## Exercise requirements:
In the records, each line holding "folder" must be reported.

[Records from a data source]
============

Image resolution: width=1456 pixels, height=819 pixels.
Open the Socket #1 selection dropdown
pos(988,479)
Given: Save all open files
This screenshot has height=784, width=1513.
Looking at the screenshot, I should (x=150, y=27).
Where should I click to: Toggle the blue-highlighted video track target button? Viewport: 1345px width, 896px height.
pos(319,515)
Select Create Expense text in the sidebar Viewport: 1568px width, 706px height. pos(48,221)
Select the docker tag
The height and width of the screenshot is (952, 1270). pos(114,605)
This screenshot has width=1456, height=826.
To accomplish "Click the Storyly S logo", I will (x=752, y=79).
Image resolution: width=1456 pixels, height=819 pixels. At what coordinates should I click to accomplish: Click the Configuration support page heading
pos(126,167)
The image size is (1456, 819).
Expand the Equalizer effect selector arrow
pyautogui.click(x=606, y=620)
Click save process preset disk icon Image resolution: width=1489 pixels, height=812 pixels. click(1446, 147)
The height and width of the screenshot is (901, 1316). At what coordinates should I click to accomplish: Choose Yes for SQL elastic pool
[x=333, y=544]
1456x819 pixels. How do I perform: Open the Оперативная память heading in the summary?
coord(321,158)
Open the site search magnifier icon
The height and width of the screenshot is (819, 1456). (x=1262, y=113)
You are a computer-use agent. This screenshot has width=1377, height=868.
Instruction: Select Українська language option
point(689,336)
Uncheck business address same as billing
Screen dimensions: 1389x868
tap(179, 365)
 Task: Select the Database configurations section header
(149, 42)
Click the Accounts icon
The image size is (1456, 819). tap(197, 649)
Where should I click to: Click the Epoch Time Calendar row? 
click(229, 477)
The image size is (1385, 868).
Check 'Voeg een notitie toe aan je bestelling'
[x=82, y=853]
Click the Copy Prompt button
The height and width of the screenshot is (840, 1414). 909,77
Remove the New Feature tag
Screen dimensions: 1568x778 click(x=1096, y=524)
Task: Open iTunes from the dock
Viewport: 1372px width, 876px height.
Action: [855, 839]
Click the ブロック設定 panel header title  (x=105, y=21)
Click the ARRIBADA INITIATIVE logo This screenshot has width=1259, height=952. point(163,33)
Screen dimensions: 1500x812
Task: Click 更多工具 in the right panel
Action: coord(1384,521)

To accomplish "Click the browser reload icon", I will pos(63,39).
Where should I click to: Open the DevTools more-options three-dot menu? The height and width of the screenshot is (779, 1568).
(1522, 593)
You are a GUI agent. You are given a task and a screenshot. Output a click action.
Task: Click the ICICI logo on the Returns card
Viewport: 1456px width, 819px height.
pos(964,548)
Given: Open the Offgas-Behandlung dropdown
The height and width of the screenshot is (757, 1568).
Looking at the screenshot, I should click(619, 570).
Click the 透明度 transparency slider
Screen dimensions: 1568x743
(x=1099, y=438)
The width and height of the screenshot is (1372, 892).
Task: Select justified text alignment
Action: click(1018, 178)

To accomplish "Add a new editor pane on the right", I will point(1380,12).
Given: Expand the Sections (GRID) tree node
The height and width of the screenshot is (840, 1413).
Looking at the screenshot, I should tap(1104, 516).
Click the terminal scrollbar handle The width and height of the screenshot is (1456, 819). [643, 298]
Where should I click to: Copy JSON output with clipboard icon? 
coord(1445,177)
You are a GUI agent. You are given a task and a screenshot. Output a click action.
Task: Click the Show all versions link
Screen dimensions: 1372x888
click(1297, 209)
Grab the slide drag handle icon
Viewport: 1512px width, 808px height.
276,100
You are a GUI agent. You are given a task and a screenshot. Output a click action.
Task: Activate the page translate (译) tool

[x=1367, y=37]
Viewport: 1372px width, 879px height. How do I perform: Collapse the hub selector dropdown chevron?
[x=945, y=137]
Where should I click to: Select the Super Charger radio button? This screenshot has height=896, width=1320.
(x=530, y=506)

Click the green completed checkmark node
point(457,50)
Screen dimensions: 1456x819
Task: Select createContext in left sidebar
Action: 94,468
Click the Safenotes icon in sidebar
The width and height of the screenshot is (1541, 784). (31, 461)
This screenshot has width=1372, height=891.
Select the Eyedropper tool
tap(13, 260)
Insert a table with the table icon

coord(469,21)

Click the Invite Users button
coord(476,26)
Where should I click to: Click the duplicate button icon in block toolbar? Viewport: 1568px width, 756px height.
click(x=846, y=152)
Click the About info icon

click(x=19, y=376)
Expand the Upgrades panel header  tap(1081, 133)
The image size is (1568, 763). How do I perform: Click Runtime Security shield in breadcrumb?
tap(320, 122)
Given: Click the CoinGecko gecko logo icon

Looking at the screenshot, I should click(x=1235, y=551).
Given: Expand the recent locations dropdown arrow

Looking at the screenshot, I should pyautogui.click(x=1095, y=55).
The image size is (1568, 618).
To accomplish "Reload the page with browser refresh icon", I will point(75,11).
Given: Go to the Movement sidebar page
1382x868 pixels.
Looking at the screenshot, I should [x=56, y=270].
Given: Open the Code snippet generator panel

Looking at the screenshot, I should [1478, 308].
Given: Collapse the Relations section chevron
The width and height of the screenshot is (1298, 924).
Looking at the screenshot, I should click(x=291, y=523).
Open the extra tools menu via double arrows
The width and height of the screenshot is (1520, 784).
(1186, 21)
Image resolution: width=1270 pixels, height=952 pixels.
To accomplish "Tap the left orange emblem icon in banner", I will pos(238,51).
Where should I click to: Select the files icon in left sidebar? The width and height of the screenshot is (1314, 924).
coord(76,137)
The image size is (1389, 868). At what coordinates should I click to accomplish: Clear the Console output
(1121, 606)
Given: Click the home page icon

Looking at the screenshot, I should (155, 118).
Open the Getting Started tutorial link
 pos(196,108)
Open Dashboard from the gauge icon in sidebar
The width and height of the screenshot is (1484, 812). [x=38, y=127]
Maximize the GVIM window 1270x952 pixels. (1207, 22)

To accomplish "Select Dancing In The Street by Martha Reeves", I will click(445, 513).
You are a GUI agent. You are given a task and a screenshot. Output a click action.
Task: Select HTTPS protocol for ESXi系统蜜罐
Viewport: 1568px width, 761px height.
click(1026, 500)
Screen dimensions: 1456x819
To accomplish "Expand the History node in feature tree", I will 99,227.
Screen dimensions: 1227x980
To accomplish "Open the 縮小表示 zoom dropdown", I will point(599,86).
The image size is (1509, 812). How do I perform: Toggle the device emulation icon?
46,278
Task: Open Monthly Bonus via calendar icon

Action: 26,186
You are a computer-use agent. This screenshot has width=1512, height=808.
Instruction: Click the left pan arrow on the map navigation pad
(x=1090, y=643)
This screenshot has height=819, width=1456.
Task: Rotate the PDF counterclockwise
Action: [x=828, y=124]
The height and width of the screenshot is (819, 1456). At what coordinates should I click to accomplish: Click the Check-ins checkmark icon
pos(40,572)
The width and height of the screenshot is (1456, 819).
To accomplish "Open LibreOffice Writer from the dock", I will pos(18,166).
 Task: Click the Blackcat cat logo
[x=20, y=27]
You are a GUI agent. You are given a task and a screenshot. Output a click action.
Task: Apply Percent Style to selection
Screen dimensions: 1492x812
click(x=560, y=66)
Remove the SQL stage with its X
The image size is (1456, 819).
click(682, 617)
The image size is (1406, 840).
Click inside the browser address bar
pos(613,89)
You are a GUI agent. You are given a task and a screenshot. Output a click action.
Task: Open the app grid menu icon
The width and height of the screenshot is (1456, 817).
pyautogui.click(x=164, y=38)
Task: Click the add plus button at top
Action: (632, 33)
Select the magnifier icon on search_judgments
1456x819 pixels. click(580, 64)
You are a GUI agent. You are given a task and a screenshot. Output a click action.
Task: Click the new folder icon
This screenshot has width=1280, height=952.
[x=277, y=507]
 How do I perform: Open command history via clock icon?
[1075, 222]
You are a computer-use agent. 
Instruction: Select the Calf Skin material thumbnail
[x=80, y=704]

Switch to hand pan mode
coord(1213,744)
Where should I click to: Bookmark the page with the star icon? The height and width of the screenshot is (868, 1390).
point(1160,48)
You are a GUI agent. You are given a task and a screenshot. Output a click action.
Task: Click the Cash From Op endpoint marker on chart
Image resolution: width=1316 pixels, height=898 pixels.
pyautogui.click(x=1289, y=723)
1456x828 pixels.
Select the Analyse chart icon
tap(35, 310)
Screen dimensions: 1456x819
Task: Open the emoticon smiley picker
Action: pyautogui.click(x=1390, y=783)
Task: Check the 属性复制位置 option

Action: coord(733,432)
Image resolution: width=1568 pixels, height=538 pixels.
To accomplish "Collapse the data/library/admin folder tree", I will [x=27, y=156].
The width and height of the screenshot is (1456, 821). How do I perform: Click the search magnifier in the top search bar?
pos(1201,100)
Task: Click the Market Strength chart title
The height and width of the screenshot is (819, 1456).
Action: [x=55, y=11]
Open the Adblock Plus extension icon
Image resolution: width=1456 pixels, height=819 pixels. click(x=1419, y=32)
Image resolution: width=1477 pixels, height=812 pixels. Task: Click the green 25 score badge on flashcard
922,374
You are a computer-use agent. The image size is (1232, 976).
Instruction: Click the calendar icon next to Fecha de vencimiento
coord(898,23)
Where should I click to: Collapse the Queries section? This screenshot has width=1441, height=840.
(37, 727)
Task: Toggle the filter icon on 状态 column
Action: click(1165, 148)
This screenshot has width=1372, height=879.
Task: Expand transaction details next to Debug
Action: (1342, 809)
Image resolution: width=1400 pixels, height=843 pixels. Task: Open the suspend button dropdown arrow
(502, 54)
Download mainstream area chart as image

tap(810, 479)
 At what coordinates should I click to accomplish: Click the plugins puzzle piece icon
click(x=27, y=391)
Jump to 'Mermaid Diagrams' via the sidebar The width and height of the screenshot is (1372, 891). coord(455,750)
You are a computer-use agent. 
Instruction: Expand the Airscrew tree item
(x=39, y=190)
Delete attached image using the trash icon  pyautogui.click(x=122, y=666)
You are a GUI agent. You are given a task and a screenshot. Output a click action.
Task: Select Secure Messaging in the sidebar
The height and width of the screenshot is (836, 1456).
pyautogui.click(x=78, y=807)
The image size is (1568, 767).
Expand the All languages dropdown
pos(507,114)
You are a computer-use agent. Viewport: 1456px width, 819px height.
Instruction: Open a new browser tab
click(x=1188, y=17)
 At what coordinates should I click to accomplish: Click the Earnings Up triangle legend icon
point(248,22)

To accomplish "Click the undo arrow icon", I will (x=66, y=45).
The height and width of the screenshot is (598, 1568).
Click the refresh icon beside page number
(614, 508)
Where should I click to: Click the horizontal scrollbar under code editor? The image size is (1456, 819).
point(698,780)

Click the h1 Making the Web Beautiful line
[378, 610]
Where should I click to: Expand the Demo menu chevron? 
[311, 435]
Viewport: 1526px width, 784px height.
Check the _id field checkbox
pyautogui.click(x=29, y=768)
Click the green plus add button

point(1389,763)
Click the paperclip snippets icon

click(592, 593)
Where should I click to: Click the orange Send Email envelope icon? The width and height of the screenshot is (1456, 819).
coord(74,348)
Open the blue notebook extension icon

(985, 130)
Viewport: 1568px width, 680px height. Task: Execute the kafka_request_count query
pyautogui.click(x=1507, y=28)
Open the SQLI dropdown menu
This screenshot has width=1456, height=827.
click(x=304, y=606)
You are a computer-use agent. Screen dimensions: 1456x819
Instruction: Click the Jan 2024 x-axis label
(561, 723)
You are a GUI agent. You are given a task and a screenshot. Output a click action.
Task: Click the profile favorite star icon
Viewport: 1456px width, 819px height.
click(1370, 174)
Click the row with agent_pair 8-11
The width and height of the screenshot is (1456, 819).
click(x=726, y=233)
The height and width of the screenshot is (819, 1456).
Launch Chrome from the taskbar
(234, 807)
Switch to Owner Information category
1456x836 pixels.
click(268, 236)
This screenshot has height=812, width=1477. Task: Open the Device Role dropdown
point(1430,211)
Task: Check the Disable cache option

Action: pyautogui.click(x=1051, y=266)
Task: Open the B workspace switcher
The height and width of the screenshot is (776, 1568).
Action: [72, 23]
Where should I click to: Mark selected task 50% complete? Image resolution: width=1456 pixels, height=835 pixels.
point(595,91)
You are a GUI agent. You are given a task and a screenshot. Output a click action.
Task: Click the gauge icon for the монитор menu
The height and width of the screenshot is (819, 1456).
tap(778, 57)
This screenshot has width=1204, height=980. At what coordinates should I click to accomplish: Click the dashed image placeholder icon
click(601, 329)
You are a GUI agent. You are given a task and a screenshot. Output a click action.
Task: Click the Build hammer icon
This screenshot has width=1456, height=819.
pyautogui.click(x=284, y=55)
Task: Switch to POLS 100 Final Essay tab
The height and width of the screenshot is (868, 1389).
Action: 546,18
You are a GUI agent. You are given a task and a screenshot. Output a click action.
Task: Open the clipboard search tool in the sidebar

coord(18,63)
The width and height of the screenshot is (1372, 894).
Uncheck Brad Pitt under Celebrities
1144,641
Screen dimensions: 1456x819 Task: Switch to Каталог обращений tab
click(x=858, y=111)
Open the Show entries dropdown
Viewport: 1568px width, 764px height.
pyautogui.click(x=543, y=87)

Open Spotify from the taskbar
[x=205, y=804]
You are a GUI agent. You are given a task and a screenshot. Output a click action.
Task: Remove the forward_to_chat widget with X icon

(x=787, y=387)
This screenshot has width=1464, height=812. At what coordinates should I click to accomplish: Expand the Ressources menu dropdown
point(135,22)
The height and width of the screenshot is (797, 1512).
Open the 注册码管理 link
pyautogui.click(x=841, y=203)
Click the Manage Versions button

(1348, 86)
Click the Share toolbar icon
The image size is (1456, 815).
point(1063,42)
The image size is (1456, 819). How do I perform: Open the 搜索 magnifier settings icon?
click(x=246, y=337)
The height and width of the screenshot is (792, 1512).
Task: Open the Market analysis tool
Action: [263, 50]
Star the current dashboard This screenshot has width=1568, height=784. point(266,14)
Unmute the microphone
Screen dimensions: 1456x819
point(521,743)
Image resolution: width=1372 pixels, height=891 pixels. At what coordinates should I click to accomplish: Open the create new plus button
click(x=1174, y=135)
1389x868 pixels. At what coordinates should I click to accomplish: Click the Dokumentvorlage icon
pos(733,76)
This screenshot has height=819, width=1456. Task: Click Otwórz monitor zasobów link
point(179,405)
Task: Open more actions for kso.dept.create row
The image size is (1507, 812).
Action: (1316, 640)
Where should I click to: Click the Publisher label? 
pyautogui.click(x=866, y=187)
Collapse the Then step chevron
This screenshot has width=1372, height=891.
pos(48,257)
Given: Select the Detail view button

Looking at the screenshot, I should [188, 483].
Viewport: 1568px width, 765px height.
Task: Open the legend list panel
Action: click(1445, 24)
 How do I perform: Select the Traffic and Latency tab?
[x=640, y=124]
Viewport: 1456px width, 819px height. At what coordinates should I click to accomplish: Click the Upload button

============

## Expected answer:
Task: Click the new folder icon
To accomplish "Collapse the data/library/admin folder tree", I will [x=27, y=156].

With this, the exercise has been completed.